• **What to produce**:
Nothing in the records may change when you print them out again.

——————————

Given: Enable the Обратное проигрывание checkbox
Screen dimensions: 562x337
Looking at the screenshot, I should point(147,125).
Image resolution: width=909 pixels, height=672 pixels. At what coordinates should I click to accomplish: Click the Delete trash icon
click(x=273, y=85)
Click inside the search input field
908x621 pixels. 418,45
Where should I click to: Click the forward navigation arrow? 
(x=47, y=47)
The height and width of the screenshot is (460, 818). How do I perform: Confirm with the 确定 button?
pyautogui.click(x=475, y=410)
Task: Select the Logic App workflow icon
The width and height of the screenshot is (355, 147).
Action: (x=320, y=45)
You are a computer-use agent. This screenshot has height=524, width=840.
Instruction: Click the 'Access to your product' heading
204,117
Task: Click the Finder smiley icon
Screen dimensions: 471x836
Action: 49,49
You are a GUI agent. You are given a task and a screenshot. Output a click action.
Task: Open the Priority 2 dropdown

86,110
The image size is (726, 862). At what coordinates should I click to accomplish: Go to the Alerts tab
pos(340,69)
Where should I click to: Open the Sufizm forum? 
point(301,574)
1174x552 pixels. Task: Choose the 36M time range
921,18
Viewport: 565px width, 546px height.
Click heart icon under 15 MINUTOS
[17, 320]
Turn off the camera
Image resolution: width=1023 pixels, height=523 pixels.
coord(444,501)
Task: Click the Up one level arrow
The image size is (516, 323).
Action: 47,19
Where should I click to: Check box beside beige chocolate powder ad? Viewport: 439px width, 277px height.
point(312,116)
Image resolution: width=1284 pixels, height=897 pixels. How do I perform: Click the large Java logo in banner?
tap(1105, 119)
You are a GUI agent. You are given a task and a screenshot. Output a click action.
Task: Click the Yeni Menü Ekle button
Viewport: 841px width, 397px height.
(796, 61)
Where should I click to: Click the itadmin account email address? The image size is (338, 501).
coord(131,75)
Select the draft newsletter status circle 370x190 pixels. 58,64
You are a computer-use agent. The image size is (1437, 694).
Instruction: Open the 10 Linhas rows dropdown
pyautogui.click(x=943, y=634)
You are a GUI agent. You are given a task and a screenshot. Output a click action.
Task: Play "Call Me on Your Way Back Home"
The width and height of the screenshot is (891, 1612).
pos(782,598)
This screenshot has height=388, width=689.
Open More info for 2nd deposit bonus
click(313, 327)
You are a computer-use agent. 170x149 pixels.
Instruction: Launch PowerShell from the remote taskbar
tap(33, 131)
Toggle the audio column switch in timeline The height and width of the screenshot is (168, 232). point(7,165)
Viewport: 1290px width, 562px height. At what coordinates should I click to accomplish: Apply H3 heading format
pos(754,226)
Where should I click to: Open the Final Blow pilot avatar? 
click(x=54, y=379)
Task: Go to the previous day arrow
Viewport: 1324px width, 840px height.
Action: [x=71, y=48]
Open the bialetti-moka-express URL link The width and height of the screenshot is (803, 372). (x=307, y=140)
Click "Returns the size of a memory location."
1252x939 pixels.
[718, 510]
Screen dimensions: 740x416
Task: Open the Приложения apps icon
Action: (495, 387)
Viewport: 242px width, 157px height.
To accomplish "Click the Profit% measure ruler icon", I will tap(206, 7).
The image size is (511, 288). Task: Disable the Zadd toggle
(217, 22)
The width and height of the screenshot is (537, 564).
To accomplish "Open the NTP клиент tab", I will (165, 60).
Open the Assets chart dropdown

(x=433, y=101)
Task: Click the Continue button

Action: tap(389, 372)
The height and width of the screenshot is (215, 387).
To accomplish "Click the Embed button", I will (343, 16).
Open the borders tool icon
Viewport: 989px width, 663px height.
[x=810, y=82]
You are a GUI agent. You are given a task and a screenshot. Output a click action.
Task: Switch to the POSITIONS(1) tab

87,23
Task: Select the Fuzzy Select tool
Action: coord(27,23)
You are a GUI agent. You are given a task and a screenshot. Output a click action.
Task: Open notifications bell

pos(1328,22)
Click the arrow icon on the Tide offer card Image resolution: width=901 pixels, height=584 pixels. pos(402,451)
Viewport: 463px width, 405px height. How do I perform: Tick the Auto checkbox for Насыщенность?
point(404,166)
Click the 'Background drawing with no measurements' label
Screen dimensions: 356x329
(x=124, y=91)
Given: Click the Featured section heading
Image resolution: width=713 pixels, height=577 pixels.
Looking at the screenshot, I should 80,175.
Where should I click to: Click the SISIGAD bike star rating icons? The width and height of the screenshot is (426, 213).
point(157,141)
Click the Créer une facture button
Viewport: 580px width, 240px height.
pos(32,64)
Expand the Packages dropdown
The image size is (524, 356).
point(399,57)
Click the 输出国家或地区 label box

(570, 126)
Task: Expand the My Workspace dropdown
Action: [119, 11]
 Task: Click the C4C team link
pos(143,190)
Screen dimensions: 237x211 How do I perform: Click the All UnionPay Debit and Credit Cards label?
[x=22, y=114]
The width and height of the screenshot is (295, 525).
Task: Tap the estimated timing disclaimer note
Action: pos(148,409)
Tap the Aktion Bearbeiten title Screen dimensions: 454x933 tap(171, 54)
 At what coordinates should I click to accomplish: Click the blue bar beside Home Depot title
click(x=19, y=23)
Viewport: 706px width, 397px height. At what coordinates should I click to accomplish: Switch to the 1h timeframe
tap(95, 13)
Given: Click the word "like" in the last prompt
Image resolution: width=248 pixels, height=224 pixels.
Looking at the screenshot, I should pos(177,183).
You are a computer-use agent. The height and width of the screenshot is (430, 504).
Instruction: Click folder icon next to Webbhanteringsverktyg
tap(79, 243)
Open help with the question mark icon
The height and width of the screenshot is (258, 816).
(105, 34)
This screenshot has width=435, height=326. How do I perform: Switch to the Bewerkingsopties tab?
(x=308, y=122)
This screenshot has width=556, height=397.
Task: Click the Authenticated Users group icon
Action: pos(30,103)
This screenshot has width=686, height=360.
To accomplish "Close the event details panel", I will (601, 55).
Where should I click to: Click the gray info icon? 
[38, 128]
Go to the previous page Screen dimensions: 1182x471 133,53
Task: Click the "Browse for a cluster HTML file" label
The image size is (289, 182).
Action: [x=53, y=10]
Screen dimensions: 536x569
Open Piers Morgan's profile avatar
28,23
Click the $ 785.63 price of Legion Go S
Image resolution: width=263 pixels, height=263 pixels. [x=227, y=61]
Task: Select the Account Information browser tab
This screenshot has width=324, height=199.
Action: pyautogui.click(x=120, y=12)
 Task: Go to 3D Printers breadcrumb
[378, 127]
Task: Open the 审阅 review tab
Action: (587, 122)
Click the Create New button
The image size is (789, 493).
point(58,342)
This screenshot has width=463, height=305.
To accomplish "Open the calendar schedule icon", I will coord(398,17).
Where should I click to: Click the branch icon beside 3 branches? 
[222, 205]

——————————

• **Task solution**:
Given: Enable the Обратное проигрывание checkbox
Screen dimensions: 562x337
Looking at the screenshot, I should point(147,125).
Image resolution: width=909 pixels, height=672 pixels. At what coordinates should I click to accomplish: Click the Delete trash icon
click(x=273, y=85)
Click inside the search input field
908x621 pixels. 418,45
Where should I click to: Click the forward navigation arrow? 
(x=47, y=47)
The height and width of the screenshot is (460, 818). How do I perform: Confirm with the 确定 button?
pyautogui.click(x=475, y=410)
Task: Select the Logic App workflow icon
The width and height of the screenshot is (355, 147).
Action: (x=320, y=45)
You are a computer-use agent. This screenshot has height=524, width=840.
Instruction: Click the 'Access to your product' heading
204,117
Task: Click the Finder smiley icon
Screen dimensions: 471x836
Action: 49,49
You are a GUI agent. You are given a task and a screenshot. Output a click action.
Task: Open the Priority 2 dropdown

86,110
The image size is (726, 862). At what coordinates should I click to accomplish: Go to the Alerts tab
pos(340,69)
Where should I click to: Open the Sufizm forum? 
point(301,574)
1174x552 pixels. Task: Choose the 36M time range
921,18
Viewport: 565px width, 546px height.
Click heart icon under 15 MINUTOS
[17, 320]
Turn off the camera
Image resolution: width=1023 pixels, height=523 pixels.
coord(444,501)
Task: Click the Up one level arrow
The image size is (516, 323).
Action: 47,19
Where should I click to: Check box beside beige chocolate powder ad? Viewport: 439px width, 277px height.
point(312,116)
Image resolution: width=1284 pixels, height=897 pixels. How do I perform: Click the large Java logo in banner?
tap(1105, 119)
You are a GUI agent. You are given a task and a screenshot. Output a click action.
Task: Click the Yeni Menü Ekle button
Viewport: 841px width, 397px height.
(796, 61)
Where should I click to: Click the itadmin account email address? The image size is (338, 501).
coord(131,75)
Select the draft newsletter status circle 370x190 pixels. 58,64
You are a computer-use agent. The image size is (1437, 694).
Instruction: Open the 10 Linhas rows dropdown
pyautogui.click(x=943, y=634)
You are a GUI agent. You are given a task and a screenshot. Output a click action.
Task: Play "Call Me on Your Way Back Home"
The width and height of the screenshot is (891, 1612).
pos(782,598)
This screenshot has height=388, width=689.
Open More info for 2nd deposit bonus
click(313, 327)
You are a computer-use agent. 170x149 pixels.
Instruction: Launch PowerShell from the remote taskbar
tap(33, 131)
Toggle the audio column switch in timeline The height and width of the screenshot is (168, 232). point(7,165)
Viewport: 1290px width, 562px height. At what coordinates should I click to accomplish: Apply H3 heading format
pos(754,226)
Where should I click to: Open the Final Blow pilot avatar? 
click(x=54, y=379)
Task: Go to the previous day arrow
Viewport: 1324px width, 840px height.
Action: [x=71, y=48]
Open the bialetti-moka-express URL link The width and height of the screenshot is (803, 372). (x=307, y=140)
Click "Returns the size of a memory location."
1252x939 pixels.
[718, 510]
Screen dimensions: 740x416
Task: Open the Приложения apps icon
Action: (495, 387)
Viewport: 242px width, 157px height.
To accomplish "Click the Profit% measure ruler icon", I will tap(206, 7).
The image size is (511, 288). Task: Disable the Zadd toggle
(217, 22)
The width and height of the screenshot is (537, 564).
To accomplish "Open the NTP клиент tab", I will (165, 60).
Open the Assets chart dropdown

(x=433, y=101)
Task: Click the Continue button

Action: tap(389, 372)
The height and width of the screenshot is (215, 387).
To accomplish "Click the Embed button", I will (343, 16).
Open the borders tool icon
Viewport: 989px width, 663px height.
[x=810, y=82]
You are a GUI agent. You are given a task and a screenshot. Output a click action.
Task: Switch to the POSITIONS(1) tab

87,23
Task: Select the Fuzzy Select tool
Action: coord(27,23)
You are a GUI agent. You are given a task and a screenshot. Output a click action.
Task: Open notifications bell

pos(1328,22)
Click the arrow icon on the Tide offer card Image resolution: width=901 pixels, height=584 pixels. pos(402,451)
Viewport: 463px width, 405px height. How do I perform: Tick the Auto checkbox for Насыщенность?
point(404,166)
Click the 'Background drawing with no measurements' label
Screen dimensions: 356x329
(x=124, y=91)
Given: Click the Featured section heading
Image resolution: width=713 pixels, height=577 pixels.
Looking at the screenshot, I should 80,175.
Where should I click to: Click the SISIGAD bike star rating icons? The width and height of the screenshot is (426, 213).
point(157,141)
Click the Créer une facture button
Viewport: 580px width, 240px height.
pos(32,64)
Expand the Packages dropdown
The image size is (524, 356).
point(399,57)
Click the 输出国家或地区 label box

(570, 126)
Task: Expand the My Workspace dropdown
Action: [119, 11]
 Task: Click the C4C team link
pos(143,190)
Screen dimensions: 237x211 How do I perform: Click the All UnionPay Debit and Credit Cards label?
[x=22, y=114]
The width and height of the screenshot is (295, 525).
Task: Tap the estimated timing disclaimer note
Action: pos(148,409)
Tap the Aktion Bearbeiten title Screen dimensions: 454x933 tap(171, 54)
 At what coordinates should I click to accomplish: Click the blue bar beside Home Depot title
click(x=19, y=23)
Viewport: 706px width, 397px height. At what coordinates should I click to accomplish: Switch to the 1h timeframe
tap(95, 13)
Given: Click the word "like" in the last prompt
Image resolution: width=248 pixels, height=224 pixels.
Looking at the screenshot, I should pos(177,183).
You are a computer-use agent. The height and width of the screenshot is (430, 504).
Instruction: Click folder icon next to Webbhanteringsverktyg
tap(79, 243)
Open help with the question mark icon
The height and width of the screenshot is (258, 816).
(105, 34)
This screenshot has width=435, height=326. How do I perform: Switch to the Bewerkingsopties tab?
(x=308, y=122)
This screenshot has width=556, height=397.
Task: Click the Authenticated Users group icon
Action: pos(30,103)
This screenshot has width=686, height=360.
To accomplish "Close the event details panel", I will (601, 55).
Where should I click to: Click the gray info icon? 
[38, 128]
Go to the previous page Screen dimensions: 1182x471 133,53
Task: Click the "Browse for a cluster HTML file" label
The image size is (289, 182).
Action: [x=53, y=10]
Screen dimensions: 536x569
Open Piers Morgan's profile avatar
28,23
Click the $ 785.63 price of Legion Go S
Image resolution: width=263 pixels, height=263 pixels. [x=227, y=61]
Task: Select the Account Information browser tab
This screenshot has width=324, height=199.
Action: pyautogui.click(x=120, y=12)
 Task: Go to 3D Printers breadcrumb
[378, 127]
Task: Open the 审阅 review tab
Action: (587, 122)
Click the Create New button
The image size is (789, 493).
point(58,342)
This screenshot has width=463, height=305.
To accomplish "Open the calendar schedule icon", I will coord(398,17).
Where should I click to: Click the branch icon beside 3 branches? 
[222, 205]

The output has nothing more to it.